- [Instructions for the task] Repeat the records below exactly.

• • •

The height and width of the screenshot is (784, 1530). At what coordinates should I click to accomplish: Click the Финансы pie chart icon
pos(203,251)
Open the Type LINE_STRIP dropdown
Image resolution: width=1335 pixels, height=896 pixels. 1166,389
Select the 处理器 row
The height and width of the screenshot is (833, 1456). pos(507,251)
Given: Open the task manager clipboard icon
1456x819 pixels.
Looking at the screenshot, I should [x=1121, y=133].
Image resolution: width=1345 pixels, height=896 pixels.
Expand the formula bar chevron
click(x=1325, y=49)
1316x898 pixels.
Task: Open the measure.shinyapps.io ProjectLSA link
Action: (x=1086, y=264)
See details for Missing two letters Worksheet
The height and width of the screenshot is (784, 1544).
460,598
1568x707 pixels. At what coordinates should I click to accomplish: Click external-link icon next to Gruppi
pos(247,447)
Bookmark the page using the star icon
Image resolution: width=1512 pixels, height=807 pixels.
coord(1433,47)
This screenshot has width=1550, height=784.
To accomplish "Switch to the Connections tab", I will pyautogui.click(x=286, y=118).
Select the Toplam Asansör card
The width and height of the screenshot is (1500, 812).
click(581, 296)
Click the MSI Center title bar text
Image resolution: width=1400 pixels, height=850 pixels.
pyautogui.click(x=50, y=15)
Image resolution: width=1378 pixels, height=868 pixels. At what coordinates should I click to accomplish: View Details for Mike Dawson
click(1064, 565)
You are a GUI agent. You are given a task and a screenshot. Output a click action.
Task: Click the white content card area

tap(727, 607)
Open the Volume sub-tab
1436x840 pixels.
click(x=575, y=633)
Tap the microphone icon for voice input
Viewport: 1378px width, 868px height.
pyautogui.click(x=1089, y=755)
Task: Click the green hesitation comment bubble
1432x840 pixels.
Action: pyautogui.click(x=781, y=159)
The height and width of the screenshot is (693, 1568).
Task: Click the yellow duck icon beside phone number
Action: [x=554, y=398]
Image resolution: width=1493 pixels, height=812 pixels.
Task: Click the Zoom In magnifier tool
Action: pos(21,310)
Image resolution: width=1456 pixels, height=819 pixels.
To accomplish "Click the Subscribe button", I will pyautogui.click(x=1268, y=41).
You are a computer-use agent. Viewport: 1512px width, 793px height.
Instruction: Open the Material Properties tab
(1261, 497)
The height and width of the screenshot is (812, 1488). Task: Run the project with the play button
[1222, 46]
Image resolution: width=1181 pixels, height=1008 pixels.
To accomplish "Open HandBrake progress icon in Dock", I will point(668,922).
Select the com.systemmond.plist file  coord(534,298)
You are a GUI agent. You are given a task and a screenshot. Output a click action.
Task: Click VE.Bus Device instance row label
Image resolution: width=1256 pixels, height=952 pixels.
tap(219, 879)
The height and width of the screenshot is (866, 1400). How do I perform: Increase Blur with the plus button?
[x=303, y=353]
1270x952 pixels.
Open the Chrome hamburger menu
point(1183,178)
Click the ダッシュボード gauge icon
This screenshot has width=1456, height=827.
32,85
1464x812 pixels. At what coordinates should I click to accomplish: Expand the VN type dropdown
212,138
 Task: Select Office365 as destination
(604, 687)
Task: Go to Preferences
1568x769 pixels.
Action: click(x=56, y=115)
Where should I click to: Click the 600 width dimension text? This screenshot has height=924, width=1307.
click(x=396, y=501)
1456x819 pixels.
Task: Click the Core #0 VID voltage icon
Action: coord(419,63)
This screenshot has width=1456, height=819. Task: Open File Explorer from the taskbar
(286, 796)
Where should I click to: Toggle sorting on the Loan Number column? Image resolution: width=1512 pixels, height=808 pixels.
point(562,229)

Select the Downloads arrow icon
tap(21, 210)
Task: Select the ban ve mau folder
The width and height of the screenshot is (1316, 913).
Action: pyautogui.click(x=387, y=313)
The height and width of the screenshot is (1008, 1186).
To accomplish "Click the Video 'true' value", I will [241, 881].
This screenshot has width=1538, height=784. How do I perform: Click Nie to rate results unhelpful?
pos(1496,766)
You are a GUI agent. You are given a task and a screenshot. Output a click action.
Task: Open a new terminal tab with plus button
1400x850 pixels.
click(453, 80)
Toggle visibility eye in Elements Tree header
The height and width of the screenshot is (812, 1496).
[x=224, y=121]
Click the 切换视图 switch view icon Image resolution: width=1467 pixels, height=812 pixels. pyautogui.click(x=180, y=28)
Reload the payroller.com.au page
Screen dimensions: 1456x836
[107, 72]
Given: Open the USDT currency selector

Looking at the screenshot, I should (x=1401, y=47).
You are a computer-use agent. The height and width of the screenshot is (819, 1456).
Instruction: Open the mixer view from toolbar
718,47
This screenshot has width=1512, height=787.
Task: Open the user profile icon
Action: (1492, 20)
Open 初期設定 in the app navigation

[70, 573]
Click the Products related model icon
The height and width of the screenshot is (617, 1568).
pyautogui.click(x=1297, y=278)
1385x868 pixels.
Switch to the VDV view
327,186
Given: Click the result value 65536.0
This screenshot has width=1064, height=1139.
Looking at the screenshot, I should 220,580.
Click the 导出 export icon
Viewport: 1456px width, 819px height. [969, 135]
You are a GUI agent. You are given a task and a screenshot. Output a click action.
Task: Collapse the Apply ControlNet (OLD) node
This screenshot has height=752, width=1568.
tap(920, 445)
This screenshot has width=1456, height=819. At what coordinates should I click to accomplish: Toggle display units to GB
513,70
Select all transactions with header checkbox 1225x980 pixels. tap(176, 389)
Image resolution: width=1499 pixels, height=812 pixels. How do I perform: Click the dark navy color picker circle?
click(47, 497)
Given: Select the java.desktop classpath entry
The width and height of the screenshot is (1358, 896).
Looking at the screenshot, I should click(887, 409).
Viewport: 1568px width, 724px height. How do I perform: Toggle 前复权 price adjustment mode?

• • •

- [Solution to the problem]
The height and width of the screenshot is (784, 1530). At what coordinates should I click to accomplish: Click the Финансы pie chart icon
pos(203,251)
Open the Type LINE_STRIP dropdown
Image resolution: width=1335 pixels, height=896 pixels. 1166,389
Select the 处理器 row
The height and width of the screenshot is (833, 1456). pos(507,251)
Given: Open the task manager clipboard icon
1456x819 pixels.
Looking at the screenshot, I should [x=1121, y=133].
Image resolution: width=1345 pixels, height=896 pixels.
Expand the formula bar chevron
click(x=1325, y=49)
1316x898 pixels.
Task: Open the measure.shinyapps.io ProjectLSA link
Action: (x=1086, y=264)
See details for Missing two letters Worksheet
The height and width of the screenshot is (784, 1544).
460,598
1568x707 pixels. At what coordinates should I click to accomplish: Click external-link icon next to Gruppi
pos(247,447)
Bookmark the page using the star icon
Image resolution: width=1512 pixels, height=807 pixels.
coord(1433,47)
This screenshot has width=1550, height=784.
To accomplish "Switch to the Connections tab", I will pyautogui.click(x=286, y=118).
Select the Toplam Asansör card
The width and height of the screenshot is (1500, 812).
click(581, 296)
Click the MSI Center title bar text
Image resolution: width=1400 pixels, height=850 pixels.
pyautogui.click(x=50, y=15)
Image resolution: width=1378 pixels, height=868 pixels. At what coordinates should I click to accomplish: View Details for Mike Dawson
click(1064, 565)
You are a GUI agent. You are given a task and a screenshot. Output a click action.
Task: Click the white content card area

tap(727, 607)
Open the Volume sub-tab
1436x840 pixels.
click(x=575, y=633)
Tap the microphone icon for voice input
Viewport: 1378px width, 868px height.
pyautogui.click(x=1089, y=755)
Task: Click the green hesitation comment bubble
1432x840 pixels.
Action: pyautogui.click(x=781, y=159)
The height and width of the screenshot is (693, 1568).
Task: Click the yellow duck icon beside phone number
Action: [x=554, y=398]
Image resolution: width=1493 pixels, height=812 pixels.
Task: Click the Zoom In magnifier tool
Action: pos(21,310)
Image resolution: width=1456 pixels, height=819 pixels.
To accomplish "Click the Subscribe button", I will pyautogui.click(x=1268, y=41).
You are a computer-use agent. Viewport: 1512px width, 793px height.
Instruction: Open the Material Properties tab
(1261, 497)
The height and width of the screenshot is (812, 1488). Task: Run the project with the play button
[1222, 46]
Image resolution: width=1181 pixels, height=1008 pixels.
To accomplish "Open HandBrake progress icon in Dock", I will point(668,922).
Select the com.systemmond.plist file  coord(534,298)
You are a GUI agent. You are given a task and a screenshot. Output a click action.
Task: Click VE.Bus Device instance row label
Image resolution: width=1256 pixels, height=952 pixels.
tap(219, 879)
The height and width of the screenshot is (866, 1400). How do I perform: Increase Blur with the plus button?
[x=303, y=353]
1270x952 pixels.
Open the Chrome hamburger menu
point(1183,178)
Click the ダッシュボード gauge icon
This screenshot has width=1456, height=827.
32,85
1464x812 pixels. At what coordinates should I click to accomplish: Expand the VN type dropdown
212,138
 Task: Select Office365 as destination
(604, 687)
Task: Go to Preferences
1568x769 pixels.
Action: click(x=56, y=115)
Where should I click to: Click the 600 width dimension text? This screenshot has height=924, width=1307.
click(x=396, y=501)
1456x819 pixels.
Task: Click the Core #0 VID voltage icon
Action: coord(419,63)
This screenshot has width=1456, height=819. Task: Open File Explorer from the taskbar
(286, 796)
Where should I click to: Toggle sorting on the Loan Number column? Image resolution: width=1512 pixels, height=808 pixels.
point(562,229)

Select the Downloads arrow icon
tap(21, 210)
Task: Select the ban ve mau folder
The width and height of the screenshot is (1316, 913).
Action: pyautogui.click(x=387, y=313)
The height and width of the screenshot is (1008, 1186).
To accomplish "Click the Video 'true' value", I will [241, 881].
This screenshot has width=1538, height=784. How do I perform: Click Nie to rate results unhelpful?
pos(1496,766)
You are a GUI agent. You are given a task and a screenshot. Output a click action.
Task: Open a new terminal tab with plus button
1400x850 pixels.
click(453, 80)
Toggle visibility eye in Elements Tree header
The height and width of the screenshot is (812, 1496).
[x=224, y=121]
Click the 切换视图 switch view icon Image resolution: width=1467 pixels, height=812 pixels. pyautogui.click(x=180, y=28)
Reload the payroller.com.au page
Screen dimensions: 1456x836
[107, 72]
Given: Open the USDT currency selector

Looking at the screenshot, I should (x=1401, y=47).
You are a computer-use agent. The height and width of the screenshot is (819, 1456).
Instruction: Open the mixer view from toolbar
718,47
This screenshot has width=1512, height=787.
Task: Open the user profile icon
Action: (1492, 20)
Open 初期設定 in the app navigation

[70, 573]
Click the Products related model icon
The height and width of the screenshot is (617, 1568).
pyautogui.click(x=1297, y=278)
1385x868 pixels.
Switch to the VDV view
327,186
Given: Click the result value 65536.0
This screenshot has width=1064, height=1139.
Looking at the screenshot, I should 220,580.
Click the 导出 export icon
Viewport: 1456px width, 819px height. [969, 135]
You are a GUI agent. You are given a task and a screenshot. Output a click action.
Task: Collapse the Apply ControlNet (OLD) node
This screenshot has height=752, width=1568.
tap(920, 445)
This screenshot has width=1456, height=819. At what coordinates should I click to accomplish: Toggle display units to GB
513,70
Select all transactions with header checkbox 1225x980 pixels. tap(176, 389)
Image resolution: width=1499 pixels, height=812 pixels. How do I perform: Click the dark navy color picker circle?
click(47, 497)
Given: Select the java.desktop classpath entry
The width and height of the screenshot is (1358, 896).
Looking at the screenshot, I should click(887, 409).
Viewport: 1568px width, 724px height. How do I perform: Toggle 前复权 price adjustment mode?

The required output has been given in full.